◆ The problem ◆
Write out each record again exactly as it stands.

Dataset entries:
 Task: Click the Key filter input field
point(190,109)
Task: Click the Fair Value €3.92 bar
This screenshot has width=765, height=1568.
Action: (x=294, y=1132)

◆ Reply to the exercise ◆
 Task: Click the Key filter input field
point(190,109)
Task: Click the Fair Value €3.92 bar
This screenshot has width=765, height=1568.
Action: (x=294, y=1132)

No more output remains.